Possibly now regularly worthy enough to contend for podiums and perhaps some track victories, three things will determine how well Mercedes plays out in any given weekend: how quickly Verstappen wins the title – or, if you’re extremely are optimistic, either he wins the title; where Ferrari will end up in the constructors’ standings; And will Leclerc finish second in the driver standings.
George Russell is now just 20 points behind Leclerc in the fight for second, with Hamilton 12 points ahead, and the team is now only 30 points short of Ferrari in the team title fight.
Too late for major awards, but minor placements still abound.
McLaren still in touch for fourth despite Ricciardo penalty
The fight for the best of midfield is still very much alive, with McLaren maintaining a four-point deficit to fourth-place Alpine on the constructors’ title table.
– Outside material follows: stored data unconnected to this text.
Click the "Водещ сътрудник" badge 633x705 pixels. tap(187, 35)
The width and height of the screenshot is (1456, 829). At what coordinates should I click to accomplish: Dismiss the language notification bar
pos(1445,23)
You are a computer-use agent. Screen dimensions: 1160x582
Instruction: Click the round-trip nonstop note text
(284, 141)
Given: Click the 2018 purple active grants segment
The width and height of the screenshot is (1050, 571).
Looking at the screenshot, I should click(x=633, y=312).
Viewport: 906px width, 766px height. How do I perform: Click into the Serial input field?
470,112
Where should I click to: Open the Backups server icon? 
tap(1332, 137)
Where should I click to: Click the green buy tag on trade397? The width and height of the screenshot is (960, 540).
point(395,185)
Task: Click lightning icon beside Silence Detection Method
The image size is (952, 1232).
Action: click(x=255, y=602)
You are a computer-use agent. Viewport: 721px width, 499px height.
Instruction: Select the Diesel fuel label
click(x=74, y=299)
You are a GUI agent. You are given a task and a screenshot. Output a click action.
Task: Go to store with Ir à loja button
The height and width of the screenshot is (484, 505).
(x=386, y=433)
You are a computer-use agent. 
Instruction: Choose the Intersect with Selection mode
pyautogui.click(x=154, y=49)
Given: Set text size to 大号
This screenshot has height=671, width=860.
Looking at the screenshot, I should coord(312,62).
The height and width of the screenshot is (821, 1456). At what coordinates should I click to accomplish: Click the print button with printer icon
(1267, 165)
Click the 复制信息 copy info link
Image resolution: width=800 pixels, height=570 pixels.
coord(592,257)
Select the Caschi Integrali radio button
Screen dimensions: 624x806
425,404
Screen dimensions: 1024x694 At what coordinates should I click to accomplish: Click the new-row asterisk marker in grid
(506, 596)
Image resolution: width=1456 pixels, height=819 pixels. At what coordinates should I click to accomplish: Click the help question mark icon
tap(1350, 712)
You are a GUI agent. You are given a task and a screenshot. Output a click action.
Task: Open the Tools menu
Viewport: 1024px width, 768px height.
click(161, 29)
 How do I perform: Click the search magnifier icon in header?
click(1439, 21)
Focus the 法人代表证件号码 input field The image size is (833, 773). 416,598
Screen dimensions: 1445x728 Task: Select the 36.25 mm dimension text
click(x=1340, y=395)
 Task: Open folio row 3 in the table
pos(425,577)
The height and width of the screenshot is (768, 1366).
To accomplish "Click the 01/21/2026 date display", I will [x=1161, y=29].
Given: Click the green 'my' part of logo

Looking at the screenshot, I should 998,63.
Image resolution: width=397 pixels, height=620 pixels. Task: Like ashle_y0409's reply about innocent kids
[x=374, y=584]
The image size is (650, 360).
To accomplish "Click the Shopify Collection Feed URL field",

It was a better weekend for Woking, a week after introducing its major upgrade package at the French Grand Prix. Not only did Lando Norris again overtake both French cars, but this week he retained his spot despite a slow first pit stop, ensuring maximum midfield points with seventh place.
He had Alpine’s unexpected one-stop strategy to thank partly. The Alpine did not have a second set of medium tires for either driver, which burned through them during practice, and therefore had no choice but to run longer, meaning neither could challenge the leading Briton. could have given
Daniel Ricciardo was the only weak point for McLaren. The Australian was marginally off Norris’ pace through the race, but was quick enough to run behind him before the first stop, evenHe Excellent double pass around two alpine drivers battling to hold place.
But his struggle really began during his final stint on the hard tire and intensified once he was lapped, costing him precious tire temperatures every time a blue flag was waved.
The lack of grip on the white-walled tyres was also running wide behind him and in Lance Stroll on Turn 2, when he was trying to let the Canadian go, he received a five-second penalty.
This took him out of the points, allowing a brilliant drive by Sebastian Vettel to be rewarded with a point, the German escaping from that troublesome hard tyre, taking 18th place.